(Stored items)
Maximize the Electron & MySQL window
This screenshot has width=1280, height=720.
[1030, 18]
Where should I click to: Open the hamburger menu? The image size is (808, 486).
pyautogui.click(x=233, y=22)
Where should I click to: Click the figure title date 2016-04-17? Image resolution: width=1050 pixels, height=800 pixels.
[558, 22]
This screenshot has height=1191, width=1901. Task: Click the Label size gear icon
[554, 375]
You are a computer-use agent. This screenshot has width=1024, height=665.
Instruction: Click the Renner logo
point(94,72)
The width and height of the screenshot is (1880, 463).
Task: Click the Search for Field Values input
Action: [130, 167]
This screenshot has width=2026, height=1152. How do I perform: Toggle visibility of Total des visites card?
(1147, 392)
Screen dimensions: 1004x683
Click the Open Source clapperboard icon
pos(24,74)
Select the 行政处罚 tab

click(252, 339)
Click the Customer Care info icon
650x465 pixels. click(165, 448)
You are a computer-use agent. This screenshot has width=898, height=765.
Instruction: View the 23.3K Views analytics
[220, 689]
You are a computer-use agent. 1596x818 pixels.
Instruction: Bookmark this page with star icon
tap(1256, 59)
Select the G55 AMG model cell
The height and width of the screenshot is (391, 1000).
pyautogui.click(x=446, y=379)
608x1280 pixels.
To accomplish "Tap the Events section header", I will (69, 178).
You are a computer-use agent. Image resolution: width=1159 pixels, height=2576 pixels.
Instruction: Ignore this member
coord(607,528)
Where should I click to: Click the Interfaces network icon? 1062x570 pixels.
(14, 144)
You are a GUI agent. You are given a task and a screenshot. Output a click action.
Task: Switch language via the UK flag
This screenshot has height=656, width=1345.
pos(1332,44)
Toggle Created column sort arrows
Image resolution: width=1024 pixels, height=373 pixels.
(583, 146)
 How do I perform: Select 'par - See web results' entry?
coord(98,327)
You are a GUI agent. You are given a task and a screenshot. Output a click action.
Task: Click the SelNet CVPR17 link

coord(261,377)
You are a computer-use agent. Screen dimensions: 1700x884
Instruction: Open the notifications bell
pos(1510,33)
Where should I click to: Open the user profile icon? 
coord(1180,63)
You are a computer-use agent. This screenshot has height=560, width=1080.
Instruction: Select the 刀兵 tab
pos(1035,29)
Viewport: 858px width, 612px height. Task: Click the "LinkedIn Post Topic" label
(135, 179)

▸ **Exercise instructions**: Each line from the one containing "Where should I click to: Open the user" to the last line above must be returned exactly, and no line outside that range.

▸ **Response to this task**:
Where should I click to: Open the user profile icon? 
coord(1180,63)
You are a computer-use agent. This screenshot has height=560, width=1080.
Instruction: Select the 刀兵 tab
pos(1035,29)
Viewport: 858px width, 612px height. Task: Click the "LinkedIn Post Topic" label
(135, 179)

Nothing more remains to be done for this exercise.